Actes des Apôtres

Chapitre 27

Départ pour Rome

(v. 1-8). — Le départ pour l’Italie décidé, Paul et d’autres prisonniers furent remis à un centurion nommé Jules, qui faisait partie de la cohorte Auguste, unité de l’armée romaine portant le nom du célèbre empereur. On les embarqua sur un navire d’Adramytte, port de l’Asie Mineure. Aristarque de Thessalonique accompagnait Paul; nous l’avons déjà vu avec l’apôtre à Éphèse (chap. 19), puis en Macédoine. Il paraît avoir été prisonnier à Rome, puisque l’apôtre l’appelle son compagnon de captivité en écrivant aux Colossiens (chap. 4:10), et aussi son compagnon d’œuvre, dans l’épître à Philémon. Sans doute plusieurs frères accompagnaient Paul, entre autres Luc, l’auteur du livre des Actes. Le navire, devant faire escale aux ports de la côte d’Asie, aborda le lendemain à Sidon. Le centurion qui traitait Paul avec humanité, est-il dit au verset 3, lui permit d’aller avec ses compagnons voir leurs amis, afin de bénéficier de leurs soins. De là, ils partirent pour Chypre, les vents étant contraires, ils voguèrent à l’abri de cette île et arrivèrent à Myra, port situé au sud-ouest de l’Asie Mineure. Leur navire devant continuer sa course vers le nord, ils le quittèrent pour prendre un bateau d’Alexandrie qui allait en Italie. À cause du vent défavorable, le navire côtoya la Crète et atteignit avec peine Beaux-Ports, près d’une ville nommée Lasée.

 

De l’île de Crète à Malte

(v. 9-44). — La saison était avancée. À cette époque, on ne naviguait guère en hiver, car les voiliers étaient incapables de lutter contre les tempêtes de la saison. Il est dit (v. 9) que le jeûne était passé: il correspondait à la fête des propitiations, qui avait lieu le septième mois de l’année juive, en sorte que l’on se trouvait au mois d’octobre ou de novembre. En considérant les dangers de la navigation, Paul conseilla aux matelots de passer l’hiver dans le port où ils se trouvaient; il les avertit que la traversée risquait de causer de sérieux dommages non seulement au chargement et au navire, mais aussi à leurs vies. Mais le centurion se fiait plus au pilote et au capitaine qu’à Paul. Comme le port n’était pas commode pour hiverner, ils résolurent de partir pour Phénice, autre port de Crète, afin d’y passer l’hiver.
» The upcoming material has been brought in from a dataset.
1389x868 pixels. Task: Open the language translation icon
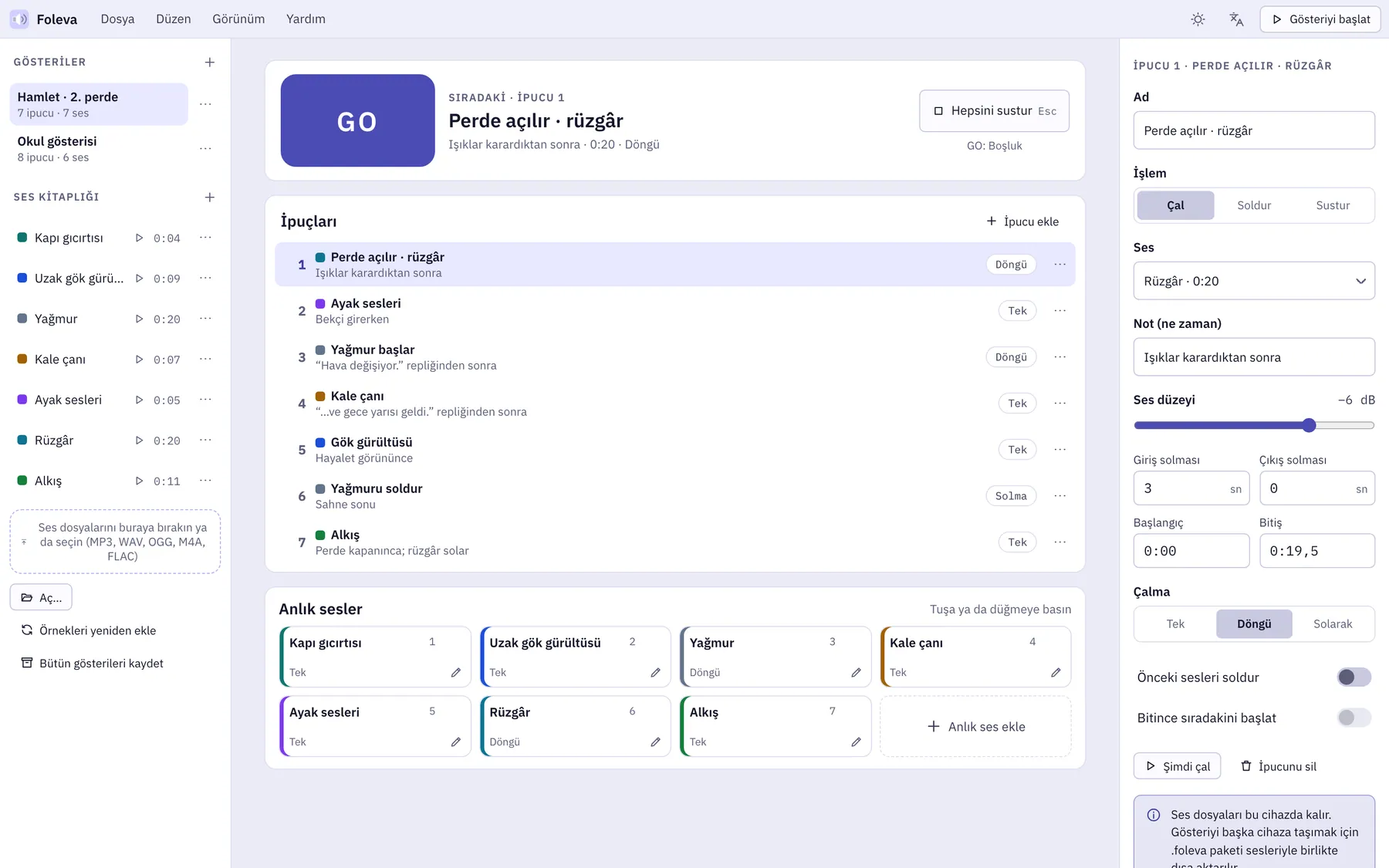[x=1236, y=19]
Ces hommes ne connaissaient pas l’importance de ce prisonnier qui allait à Rome comme serviteur de Dieu et non comme malfaiteur; ils ne pensaient pas que sa parole eût la valeur de la parole de Dieu, car il leur parlait de sa part. Ils l’apprirent plus tard, lorsque tout ce que Paul avait prévu arriva. Le vent du midi soufflait doucement, ce qui leur était favorable et paraissait leur donner raison. Mais peu après, un vent violent descendit de l’île à l’abri de laquelle ils pensaient voyager. Ne pouvant plus lutter, ils laissèrent aller le navire à la dérive et furent emportés. Toutes les mesures de sûreté n’apportèrent aucune amélioration à leur sort et ils craignirent d’être emportés sur les bancs de sables de la Syrte, grand golfe au nord de l’Afrique, dans la direction duquel le vent les chassait. Ils descendirent les agrès supérieurs du navire1. Le lendemain, ils jetèrent à la mer une partie de la charge, et le troisième jour le reste des agrès, afin d’alléger le bâtiment. Les jours s’écoulaient sans changement, durant lesquels, dit l’écrivain des Actes, «il ne parut ni soleil ni étoiles»; tout espoir de salut s’évanouit.
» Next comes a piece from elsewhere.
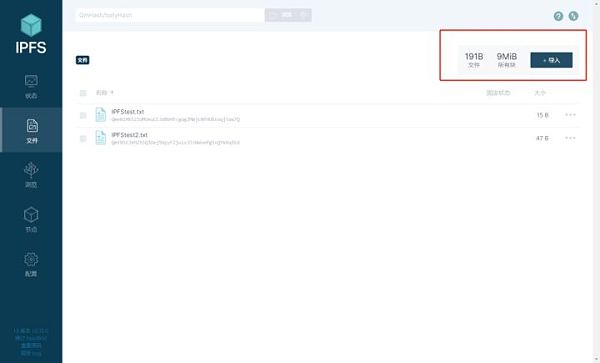Toggle the select-all files checkbox
Image resolution: width=600 pixels, height=363 pixels.
(x=83, y=93)
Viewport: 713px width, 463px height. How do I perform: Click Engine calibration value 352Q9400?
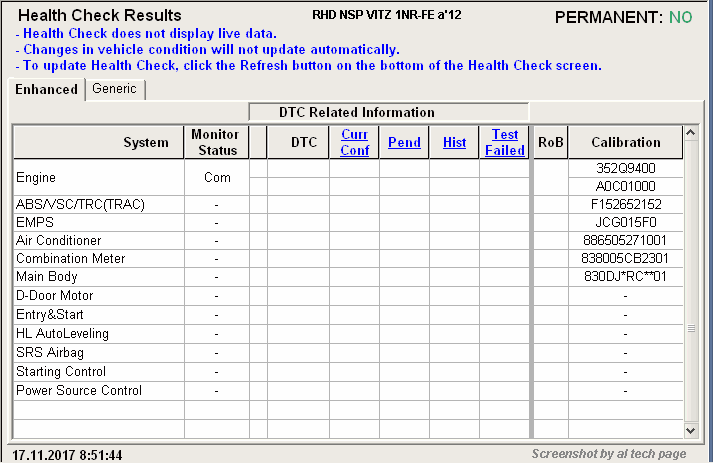[x=625, y=168]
1 Les agrès sont tous les objets qui font partie de la mâture d’un bâtiment: voiles, cordages, vergues, etc.

Quand l’homme est à bout de ressources, parce qu’il n’a pas écouté la voix de la sagesse, Dieu peut intervenir. La vie de l’équipage et des passagers était entre ses mains et tout particulièrement son serviteur Paul qu’il envoyait à Rome. C’est lui qui sera écouté, maintenant que la sagesse de ceux auxquels le centurion se fiait «est venue à néant» (voir Ps. 107:27).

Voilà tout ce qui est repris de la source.